Philadelphia, PA (SportsNetwork.com) – Gary Bettman has done much to change
the tenor of National Hockey League contests in the last decade by encouraging
the enaction of a set of minor rules and regulations instituted to curb the
prevalence of fighting and its lasting effects on those who made careers out
of boxing on ice.
He’s taken every opportunity to promote the Board of Governors’ efforts
to stem the rising tide of hits to the head which swirled in the middle
portion of the last decade, so that future players would not see their careers
ruined in a split-second of well-executed timing and poor sportsmanship as in
the case of Marc Savard.
But there’s one type of danger to the livelihood of NHL players from the
superstar to the 23rd man which still exists in gruesome quantities, that
neither Bettman, the 30 owners, nor coaching staffs can accurately predict or
plan for: that of injuries which result from skate cuts.
Stars defenseman Patrik Nemeth will be lost for the remainder of the season
after suffering what can only be surmised as such a deep laceration of his arm
that surgery and rehabilitation would take months at the minimum. It all
happened in several frantic seconds in the first period of Saturday’s 6-5
overtime home loss to the Philadelphia Flyers.
In a scrum along the right-wing boards in the neutral zone, right in front of
the Flyers’ bench, Nemeth and R.J. Umberger battled for a loose puck. Both men
fell to the ice, but as Nemeth arose, he skated slowly, his left hand holding
his right, whose hand was obviously drooping at the wrist. Nemeth was rushed
by team personnel into the locker room, a towel wrapped tightly around his arm
at the point of the injury.
Slow-motion replay revealed the grim details. As Umberger fell uncontrolled,
with Nemeth above him, the former’s skate made contact with the latter’s arm
in a freak happenstance.
“I think it involves everything,” Stars head coach Lindy Ruff said to the
Dallas Morning News on Monday. “When I say severe, that’s probably an
understatement. First and foremost, for his sake, I hope it’s a full
As with all professional sports performed at top speeds or at weights and
muscle mass higher than the average person, there is inherent risk in
participating. However, it’s not unreasonable to expect a player to assume the
ultimate danger in the course of action, whether intentional or accidental.
Hockey players are particularly susceptible to the random chance of a harmful
meeting with a knife edge, plying their trade on razor-sharp blades less
than an inch thick and hurling their bodies at each other with little regard
for angle of attack and posture.
The results are always disastrous.
A skate blade from Hall-of-Fame L.A. King Marcel Dionne managed to make
contact near several crucial arteries of Rick MacLeish on April 1, 1978, when
the high-scoring Philadelphia winger dove to block a pass and instead wound up
bleeding over every towel the equipment managers had on the bench. The impact
of the injury was in no way diminished when MacLeish later quipped: “I didn’t
realize I was in trouble until I took a drag of a cigarette and the smoke came
out of my neck.”
March 22, 1989 in Buffalo: Following a goalmouth collision with Blues winger
Steve Tuttle, Sabres goaltender Clint Malarchuk emerged from the scrum with
his jugular vein slashed wide open and bleeding profusely on the ice with
every pulse. In an interview 20 years after the incident, Malarchuk’s mother
said she felt like she was watching her son die.
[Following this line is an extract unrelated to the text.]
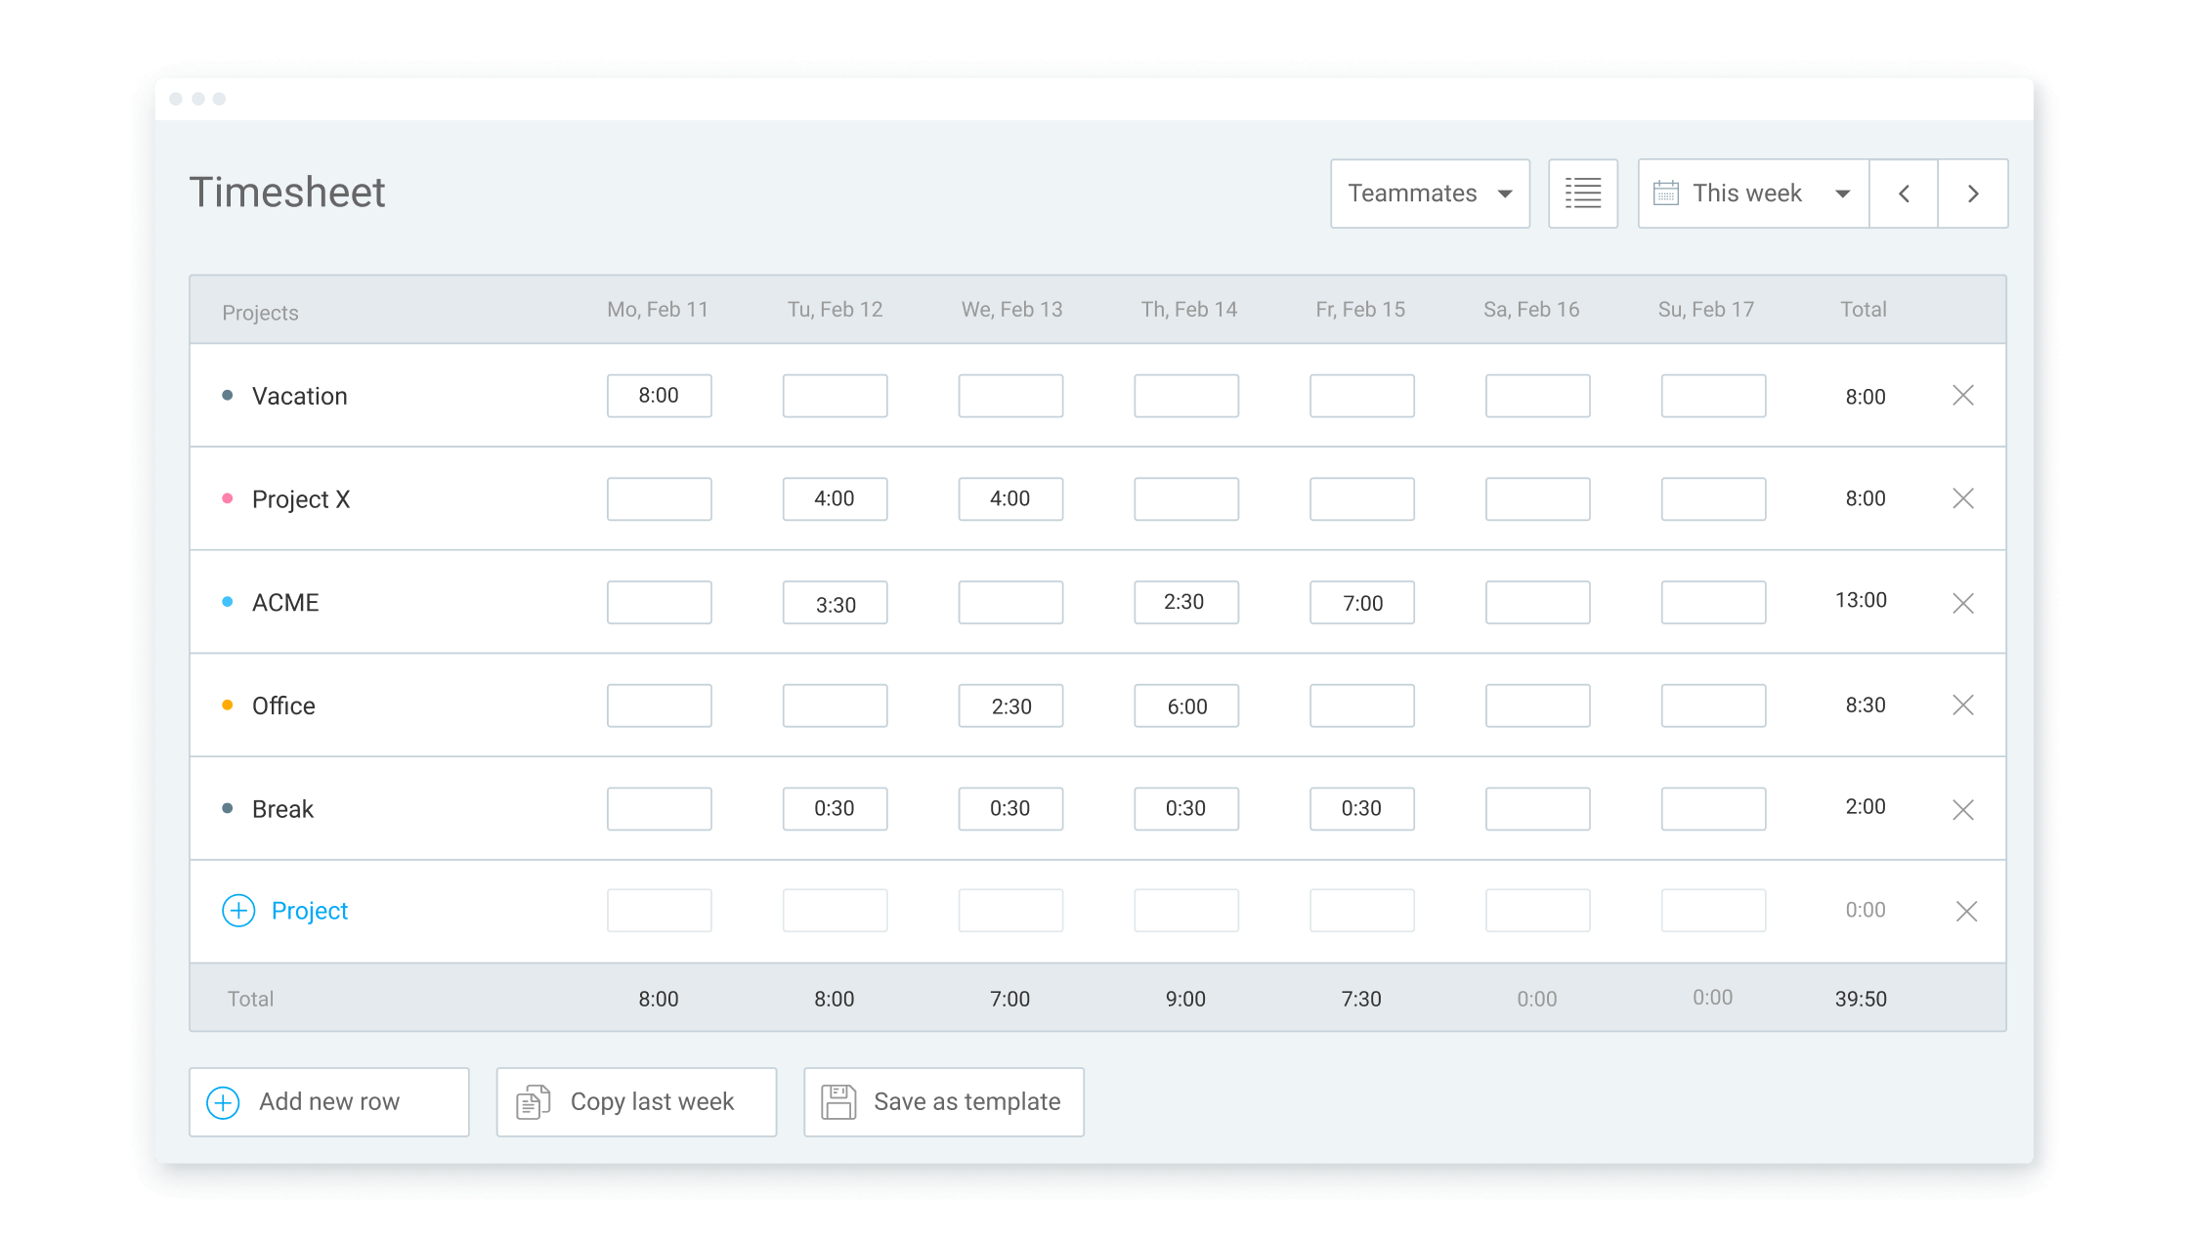Remove the Break row with X
The width and height of the screenshot is (2189, 1242).
[1962, 809]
February 11, 2008 in Sunrise, FL: Panthers forward Richard Zednik’s carotid
artery was cut by the accidental brush from a skate of teammate Olli Jokinen,
who was dragged down by a Sabres defender along the end boards. Zednik went on
to liken the sudden rush of pain to a stabbing, and noted the realization of
exactly what was happening to him heightening his fear that he wouldn’t get to
see his daughter grow up.
Donald Audette nearly had his career ended and his right hand rendered useless
on December 1, 2001 in Montreal, when the then-Canadiens forward suffered a
traumatic cut to his right wrist from the skate of Rangers forward Radek
Dvorak. The image of Audette, pained and panicked as he skated to the bench
and attempted to hold his hand steady as all tendons but one were severed, is
“It was not too pretty,” said Audette, who finally retired in 2004. “I had
nightmares the first few nights after it happened. I would look down at my arm
and every time the artery pumped, blood was pumping out of my arm. “About two
hours after the surgery the doctors told my family I was out of danger, so I
guess that means I was in danger. But as I look back on the play, I probably
would do the same thing again. It was a freak accident. I hope to be able to
find a spot where I don’t have that fear.”
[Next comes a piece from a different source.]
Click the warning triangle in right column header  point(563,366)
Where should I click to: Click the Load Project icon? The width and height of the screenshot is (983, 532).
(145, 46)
Who would have thought a potentially-tragic injury could happen in warmups,
when the pace of loosening up is considerably slower than the game itself?
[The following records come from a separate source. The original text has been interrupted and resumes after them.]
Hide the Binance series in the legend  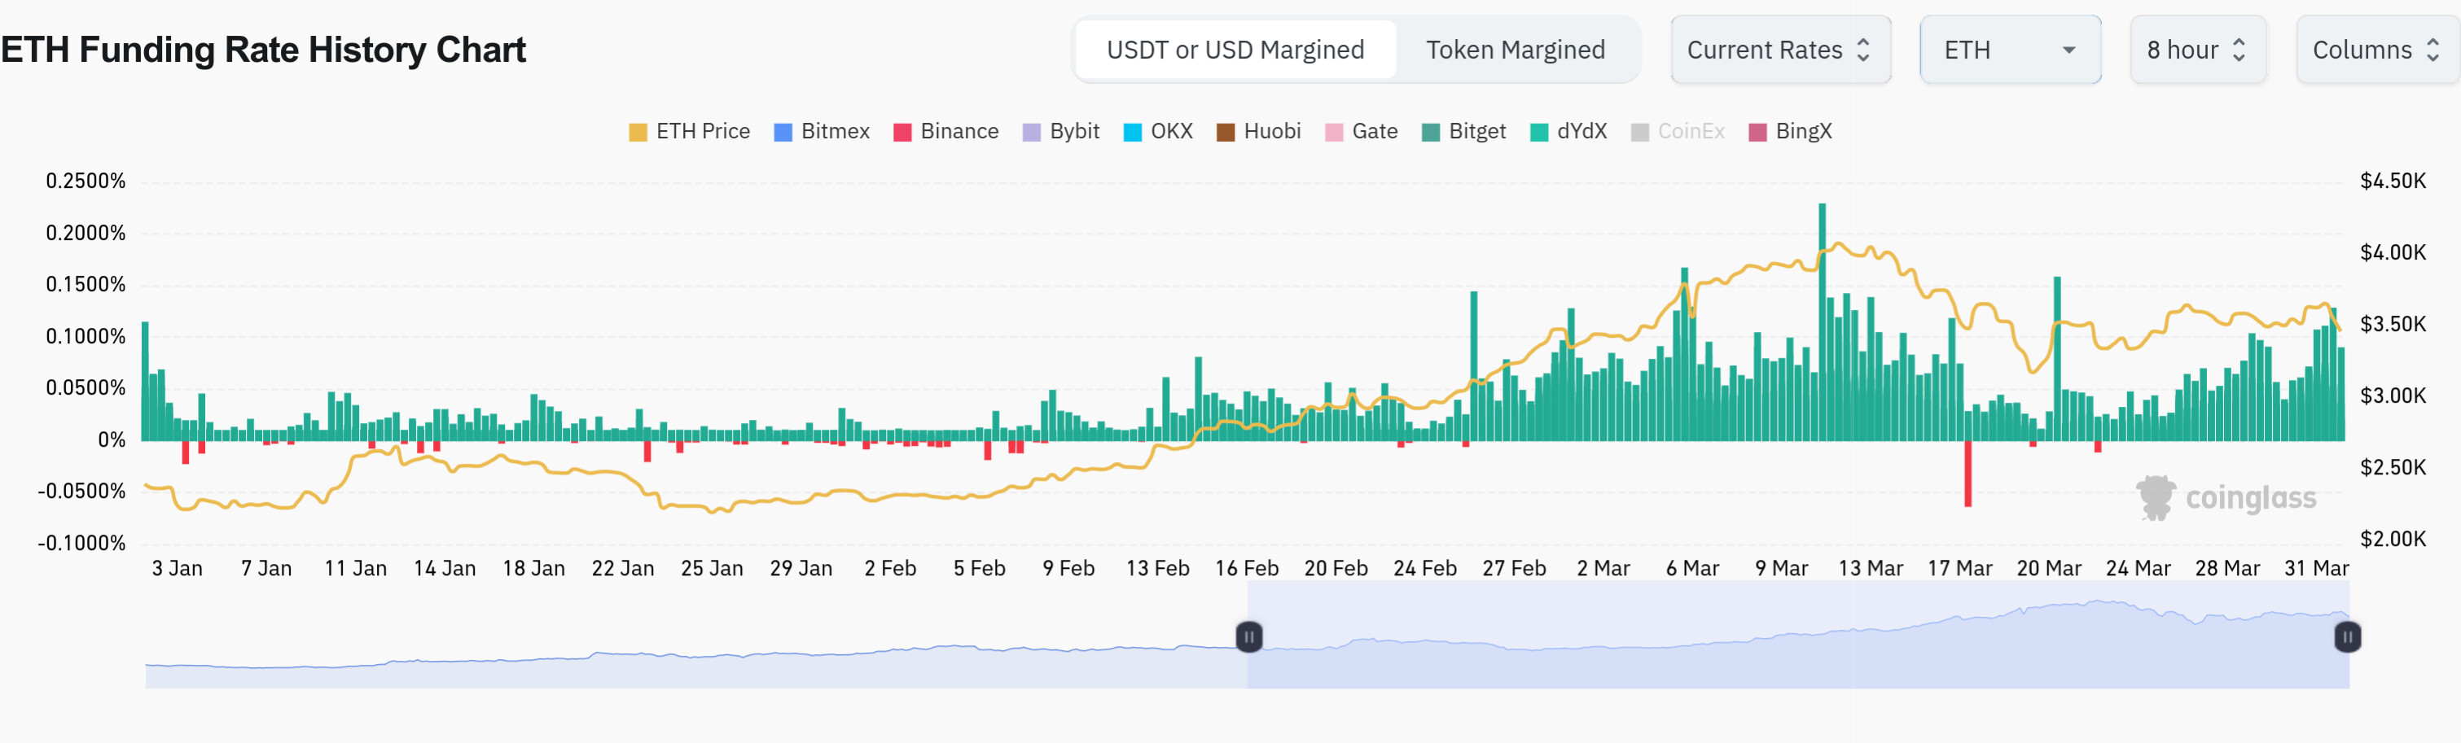coord(945,132)
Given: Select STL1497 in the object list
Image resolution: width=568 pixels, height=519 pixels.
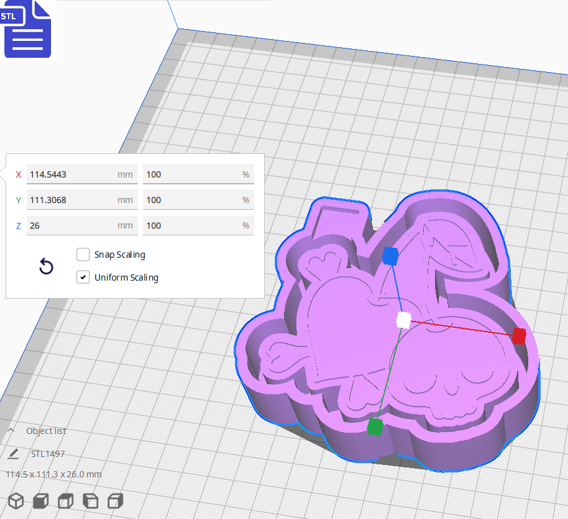Looking at the screenshot, I should tap(48, 454).
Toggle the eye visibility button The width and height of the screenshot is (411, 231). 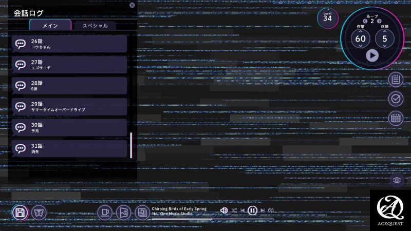(x=396, y=180)
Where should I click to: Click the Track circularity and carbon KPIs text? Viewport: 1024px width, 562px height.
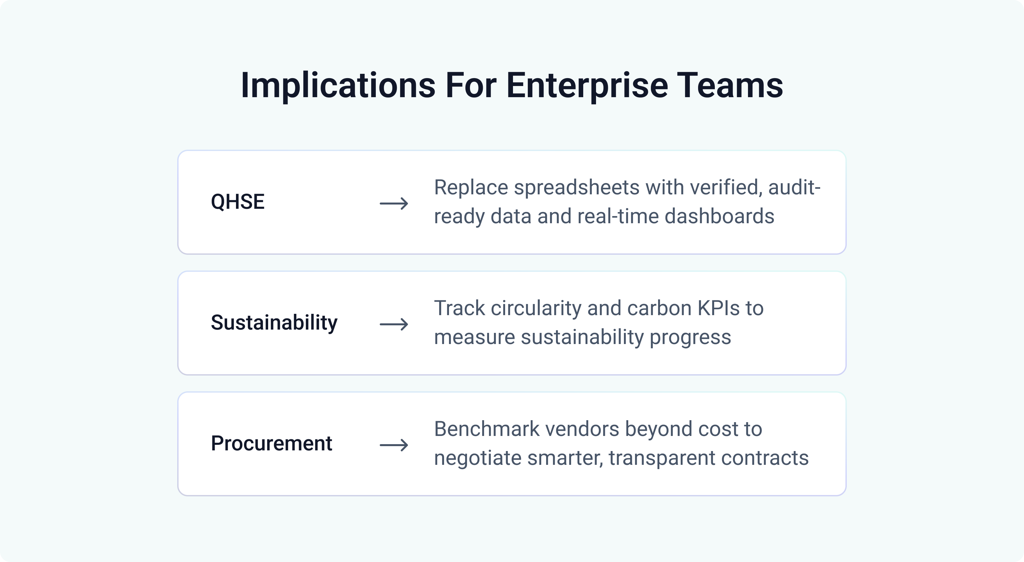598,308
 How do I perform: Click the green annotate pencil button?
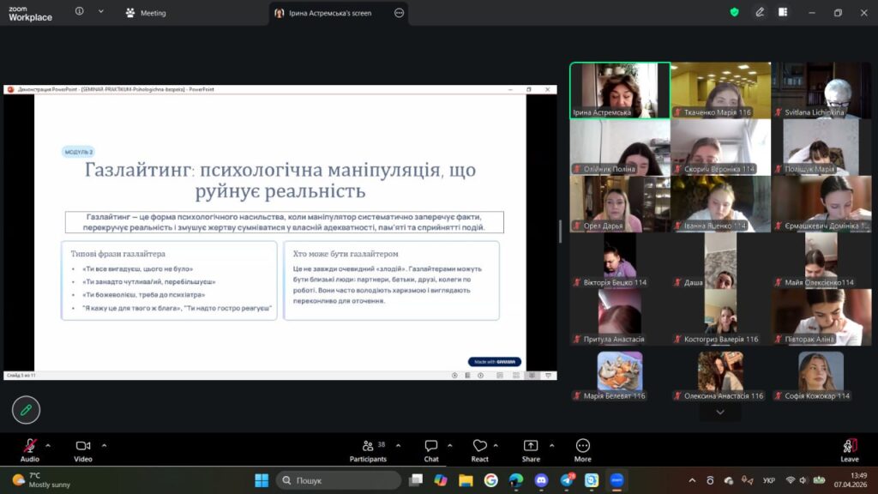point(26,410)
Nobody, until Edmontons Taylor Hall ended up with Frankenstein-like
scar wending its way from his forehead to the temples and near his part thanks
to an ill-timed meeting with teammate Corey Potter’s skate on January 17,
Flyers forward Brayden Schenn miraculously escaped a worse fate last season,
when he was slashed in the torso by Devils winger Dainius Zubrus when Zubrus
was torqued sideways by contact between the two. Amazing that he didn’t suffer
more than a superficial cut, even more amazing that battlefield care required
nothing more than airplane glue to close the wound.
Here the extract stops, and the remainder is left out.